Discuss the importance of customer management:
retaining customer loyalty
- Dissatisfied customers will go elsewhere, but may also dissuade potential customers from purchasing.
- It is not sufficient merely to satisfy a customer - some satisfied customers may go elsewhere. A company needs to perform sufficiently well to retain the customer’s loyalty.
Discuss the importance of customer management:
knowing your customer
Customer surveys, feedback and data mining are useful ways of learning about a company’s customers and hence improve retention.
However, customer privacy is an important issue.
Discuss the importance of customer management:
effective crisis management
- A crisis generally damages a company’s reputation. However, if handled well, a crisis may actually enhance its reputation.
- A company should have contingency plans in place before a crisis occurs. When a crisis strikes, a company should:
- — not try to cover it up
- — act swiftly to resolve it
- — keep stakeholders informed
- — focus on the long-term future of the business, rather than minimising short-term costs
Describe the characteristics and roles of professional advisors
External auditors perform ANNUAL REVIEWS OF ACCOUNTS,
and this should include
- an assessment of the inherent risks and
- the ways in which those risks are being managed.
The auditors have a duty to report openly and honestly on the state of the company and on behalf of shareholders and regulators.
The effectiveness of the risk assessment may depend on the degree of disclosure and the extent to which issues are “hidden” by the management of a company.
Other professional advisors may be asked from time to time by management to investigate and report on specific matters, to provide assurance to the various stakeholders. They bring independents technical expertise and industry benchmarking information, although management do not have to act on their findings.
3 Key aspects of employee management
- RECRUITMENT
- Companies need to identify and then recruit the right individuals.
- Cash compensation is important, but so are other incentives and benefits. - RETENTION, PROMOTION AND TRAINING
- Employee turnover can be costly as skills and knowledge are lost. And employees go to work for a competitor, strengthening their position.
- Employee morale, retention and productivity can be improved by career development programmes and continual training.
- it is important that employees feel valued and that their achievements are recognised. - DISMISSAL AND RESIGNATIONS
- Large-scale redundancies adversely affect morale and can lead to voluntary resignations by other, perhaps highly-valued, employees.
- In some circumstances, a managed programme of dismissals can increase employee motivation.
- Exit interviews are a valuable way of finding out why employees are leaving.
Name 2 groups of employees, discussed in Sweeting, for which it is particularly important to align their interest with those of the shareholders
CENTRAL RISK FUNCTION
led by the Chief Risk Officer who assess the level of risk across the organisation and enforce risk management policies.
PRICING TEAMS
who are instrumental in ensuring the profitability of the company.

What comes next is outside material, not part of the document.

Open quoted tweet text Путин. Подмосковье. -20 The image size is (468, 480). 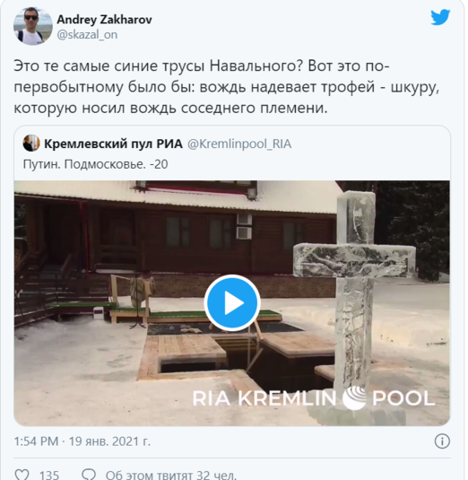tap(95, 164)

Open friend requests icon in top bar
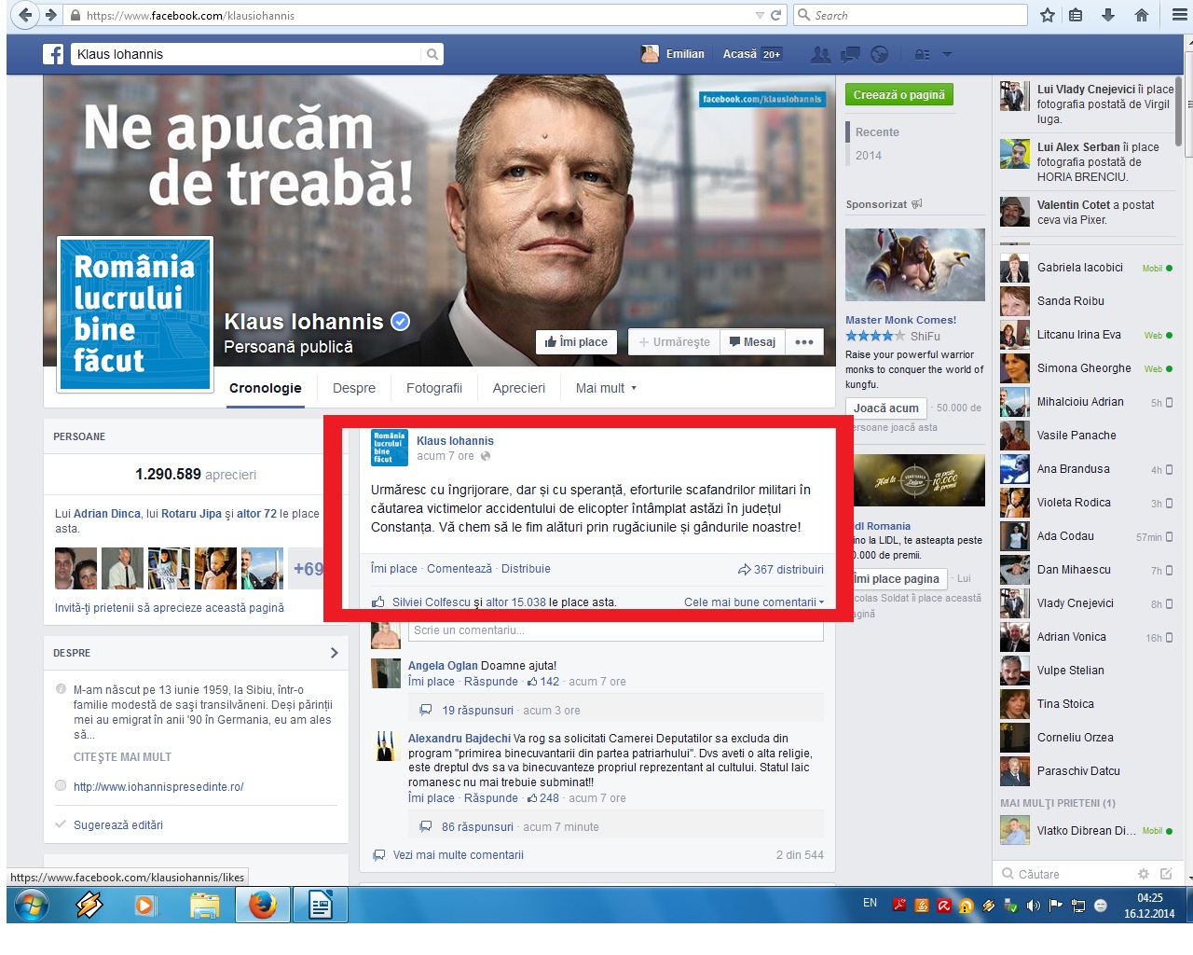coord(820,54)
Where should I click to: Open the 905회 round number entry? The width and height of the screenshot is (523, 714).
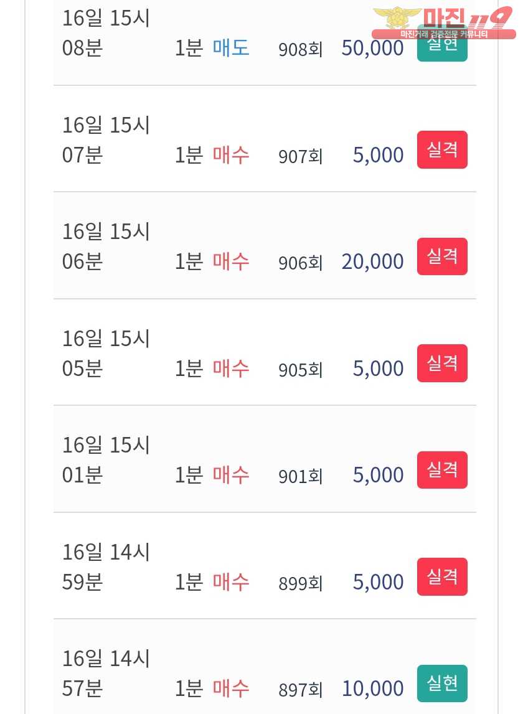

Describe the characteristics and roles of regulators
Regulators need to ensure that companies comply with the relevant regulatory standards and aim to protect the stability of markets.
Getting the right balance of regulation is vital: there need to be sufficient controls to protect other stakeholders, particularly customers and policyholders, but this must not be so restrictive that the market is constrained and cannot operate freely and efficiently
There is also a need to have an appropriate intervention process, which ensures that issues are dealt with in good time but also allows the opportunity for correction and improvement, thus hopefully avoiding closing down operations unnecessarily.